**WRITTEN PROBLEM**
Reproduce the following lines exactly as they appear, leaving out the pictures.

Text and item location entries

-- Start --

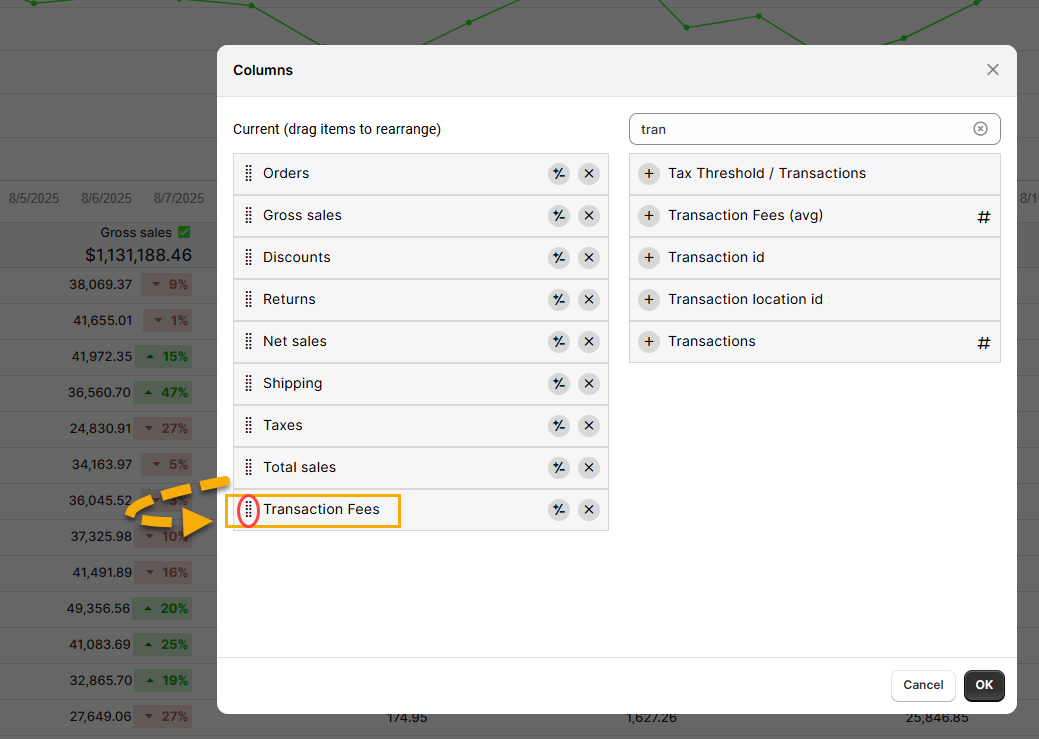The width and height of the screenshot is (1039, 739).
Task: Toggle the Gross sales green checkbox
Action: point(183,233)
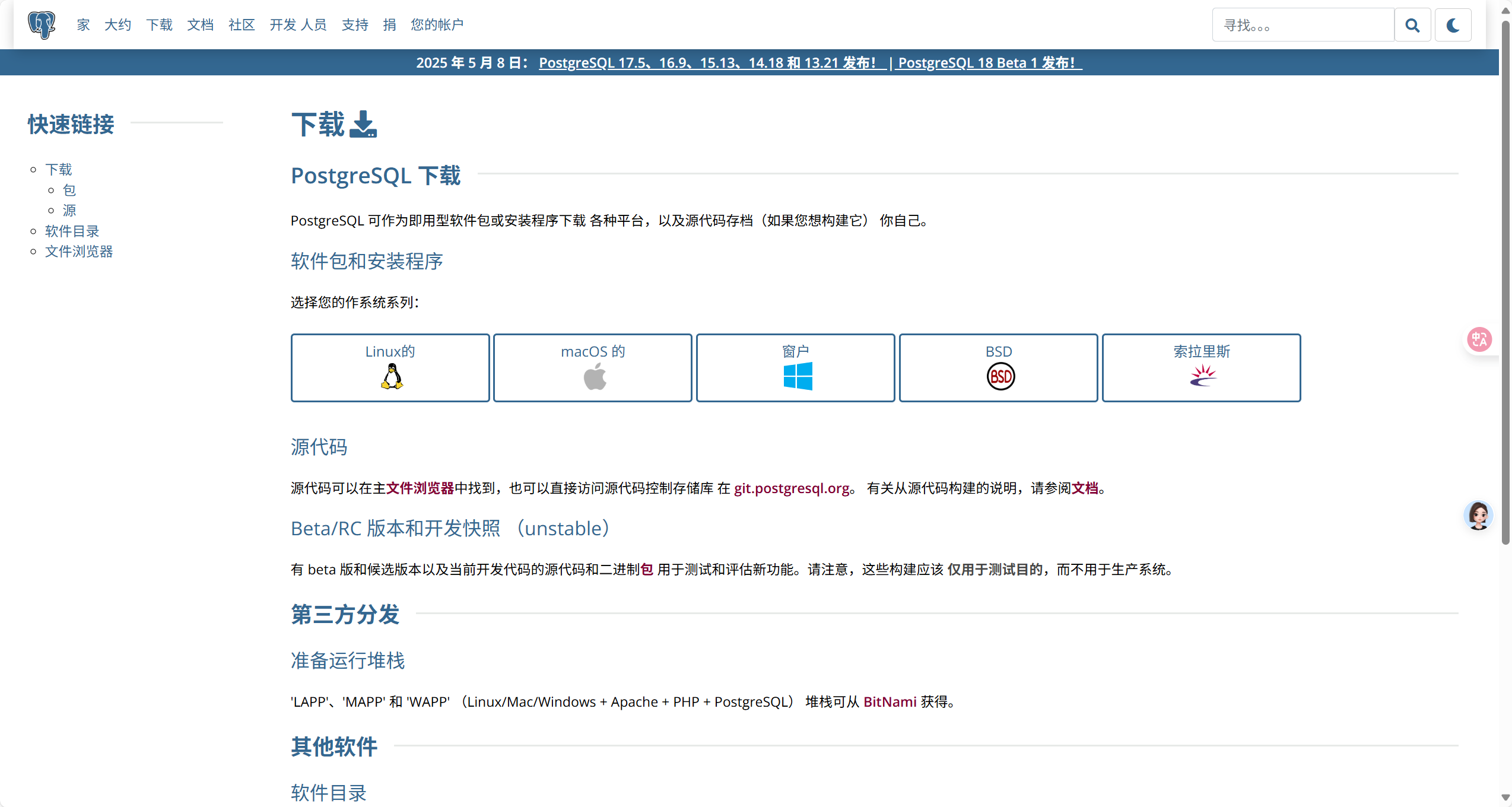1512x807 pixels.
Task: Open the 社区 navigation menu
Action: point(241,24)
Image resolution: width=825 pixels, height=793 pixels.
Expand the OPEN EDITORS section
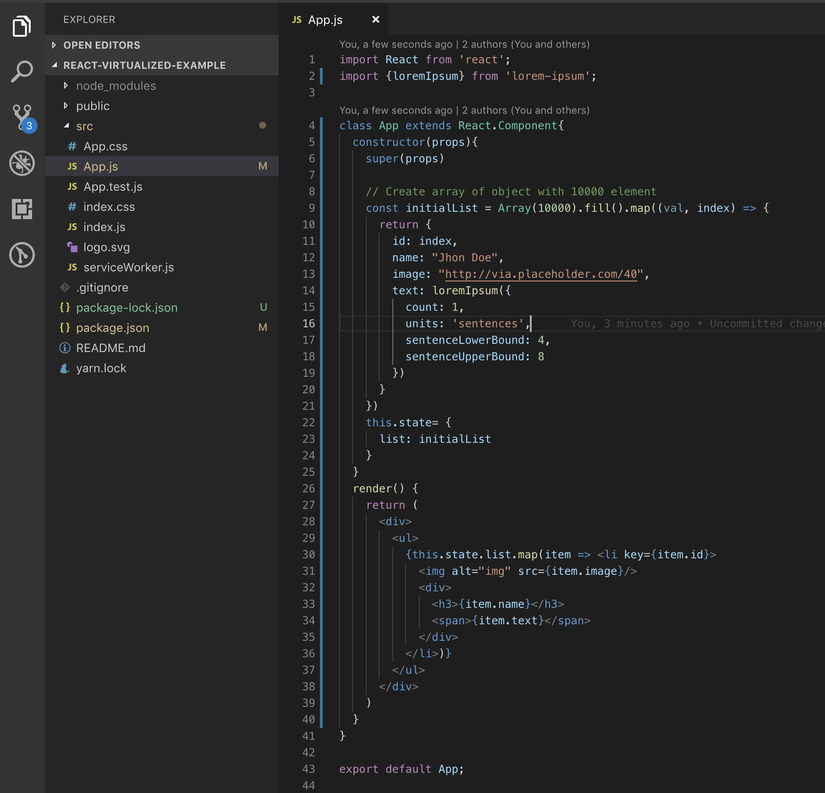pyautogui.click(x=101, y=45)
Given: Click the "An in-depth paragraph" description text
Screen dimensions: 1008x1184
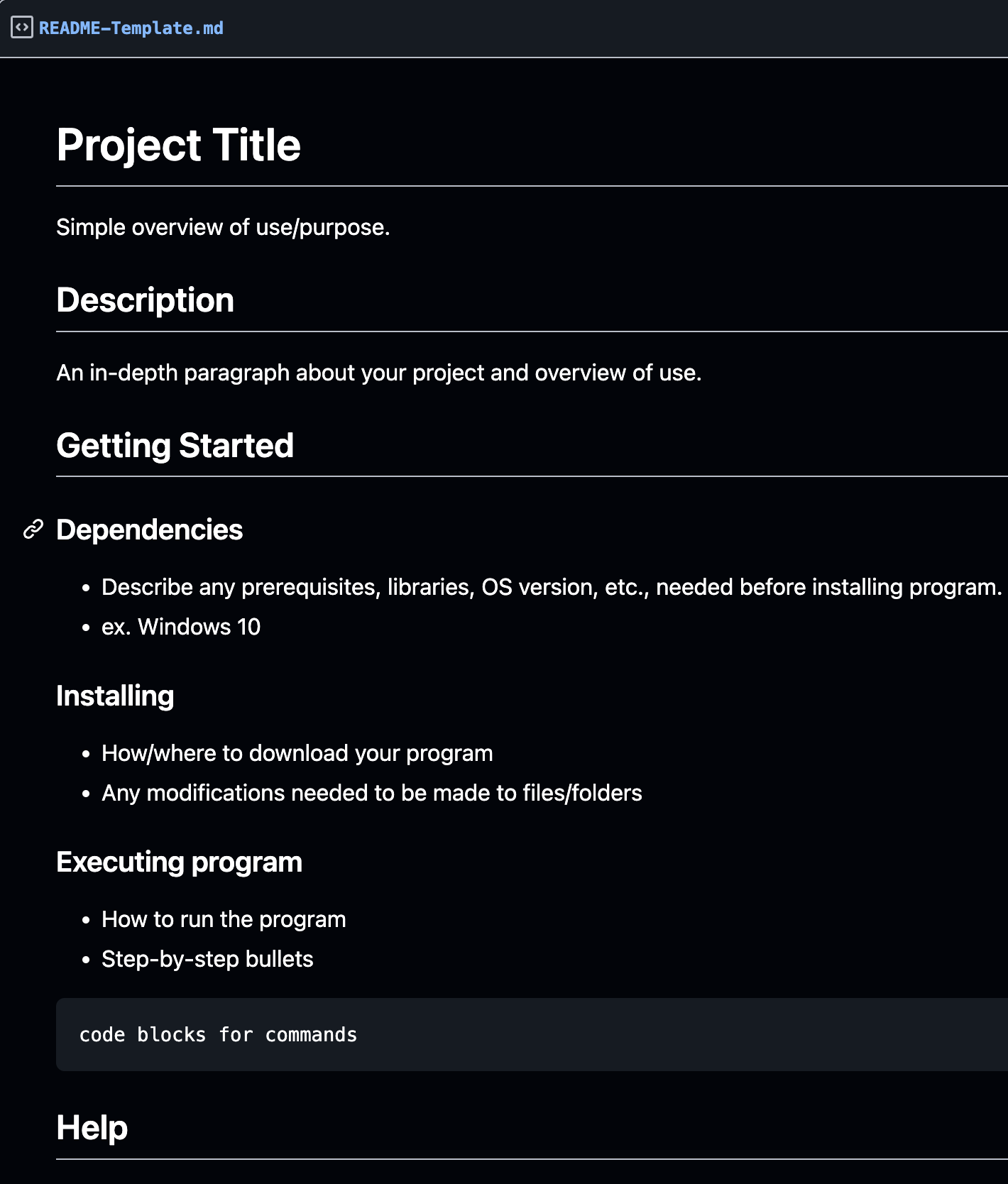Looking at the screenshot, I should coord(378,373).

-- End --

**ANSWER TO THE PROBLEM**
The width and height of the screenshot is (1039, 739).
Task: Toggle the Gross sales green checkbox
Action: point(183,233)
1512x807 pixels.
Task: Open the 社区 navigation menu
Action: point(241,24)
Image resolution: width=825 pixels, height=793 pixels.
Expand the OPEN EDITORS section
pyautogui.click(x=101, y=45)
Given: Click the "An in-depth paragraph" description text
Screen dimensions: 1008x1184
Looking at the screenshot, I should coord(378,373).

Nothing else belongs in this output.